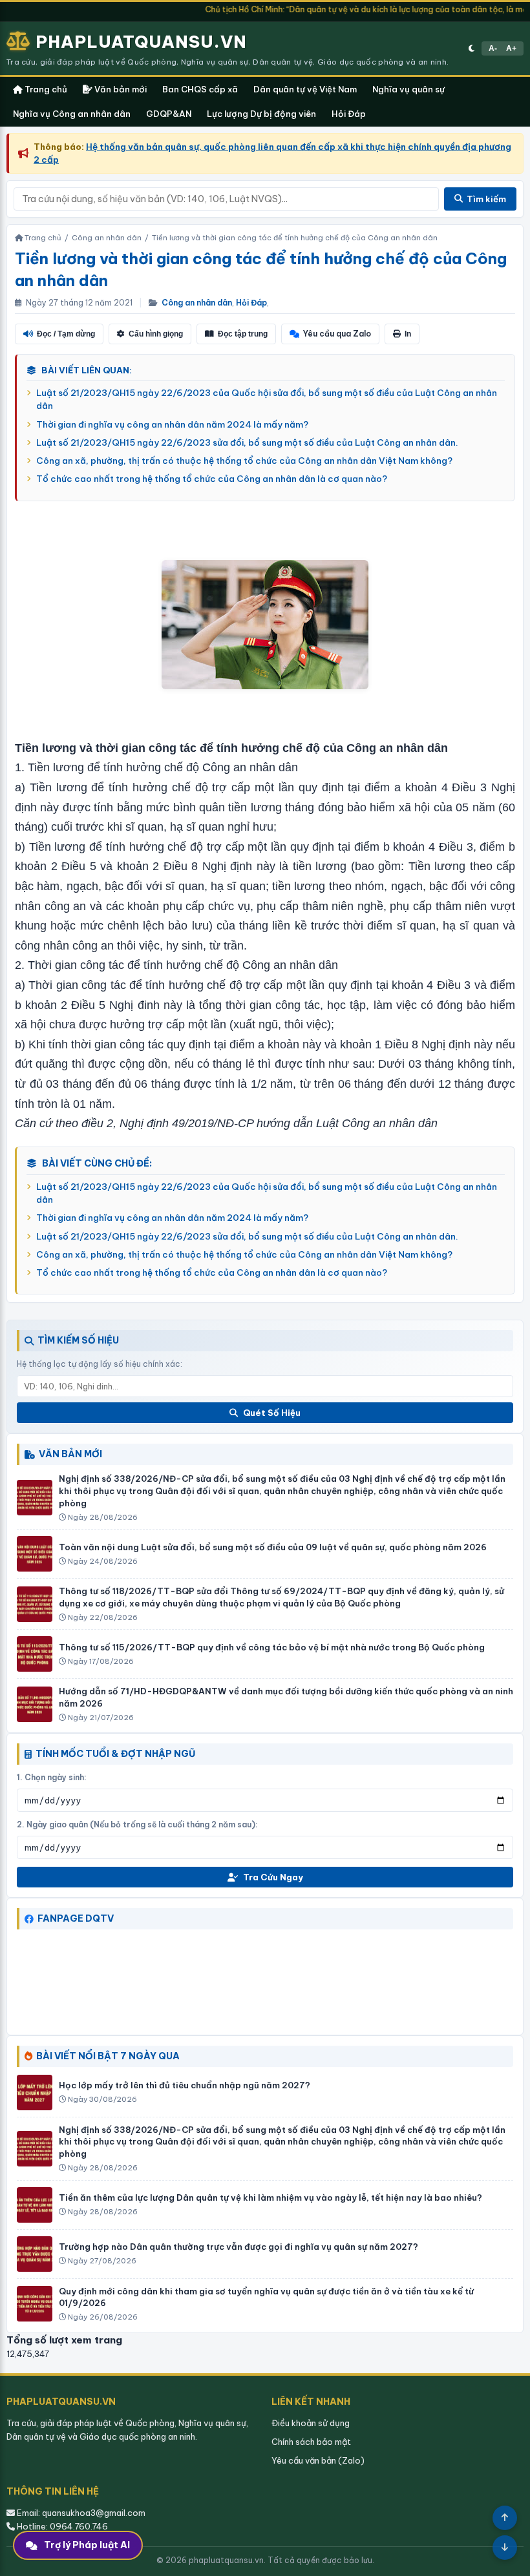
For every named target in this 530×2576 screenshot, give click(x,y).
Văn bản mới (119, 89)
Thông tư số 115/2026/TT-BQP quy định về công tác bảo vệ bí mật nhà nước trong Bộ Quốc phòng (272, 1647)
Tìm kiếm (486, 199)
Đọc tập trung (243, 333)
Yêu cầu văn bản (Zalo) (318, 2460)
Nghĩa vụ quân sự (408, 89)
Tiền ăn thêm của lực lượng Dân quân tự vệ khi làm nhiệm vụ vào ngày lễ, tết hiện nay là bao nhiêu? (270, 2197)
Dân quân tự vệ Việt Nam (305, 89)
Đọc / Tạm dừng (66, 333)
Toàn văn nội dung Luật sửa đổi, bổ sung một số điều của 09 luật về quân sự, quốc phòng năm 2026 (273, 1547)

==

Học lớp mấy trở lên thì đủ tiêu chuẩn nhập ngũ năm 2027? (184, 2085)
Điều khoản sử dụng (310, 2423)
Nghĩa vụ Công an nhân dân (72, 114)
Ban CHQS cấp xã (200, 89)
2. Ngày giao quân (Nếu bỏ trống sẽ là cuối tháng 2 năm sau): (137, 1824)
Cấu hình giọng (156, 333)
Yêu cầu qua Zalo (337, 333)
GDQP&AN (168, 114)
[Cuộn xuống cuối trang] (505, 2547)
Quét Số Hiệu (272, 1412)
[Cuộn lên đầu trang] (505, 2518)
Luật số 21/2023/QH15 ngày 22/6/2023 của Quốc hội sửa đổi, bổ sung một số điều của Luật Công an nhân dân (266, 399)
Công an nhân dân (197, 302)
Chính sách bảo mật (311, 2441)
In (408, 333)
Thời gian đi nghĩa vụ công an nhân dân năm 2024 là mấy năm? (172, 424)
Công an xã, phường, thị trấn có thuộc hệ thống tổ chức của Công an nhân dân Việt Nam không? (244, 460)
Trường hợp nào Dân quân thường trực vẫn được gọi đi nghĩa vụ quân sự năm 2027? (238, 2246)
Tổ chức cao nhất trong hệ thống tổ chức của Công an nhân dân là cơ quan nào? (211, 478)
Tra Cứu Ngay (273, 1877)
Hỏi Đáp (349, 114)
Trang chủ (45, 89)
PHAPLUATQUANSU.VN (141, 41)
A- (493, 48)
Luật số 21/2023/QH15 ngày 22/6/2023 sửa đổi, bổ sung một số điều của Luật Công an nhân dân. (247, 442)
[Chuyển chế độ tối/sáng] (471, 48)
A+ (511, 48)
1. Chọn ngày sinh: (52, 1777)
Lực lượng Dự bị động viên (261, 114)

What this task involves: Reprint exactly the lines above that start at the one with "[Cuộn lên đầu trang] (505, 2518)" and end at the one with "In (408, 333)", keeping both and adding none.

Exercise response:
[Cuộn lên đầu trang] (505, 2518)
Luật số 21/2023/QH15 ngày 22/6/2023 của Quốc hội sửa đổi, bổ sung một số điều của Luật Công an nhân dân (266, 399)
Công an nhân dân (197, 302)
Chính sách bảo mật (311, 2441)
In (408, 333)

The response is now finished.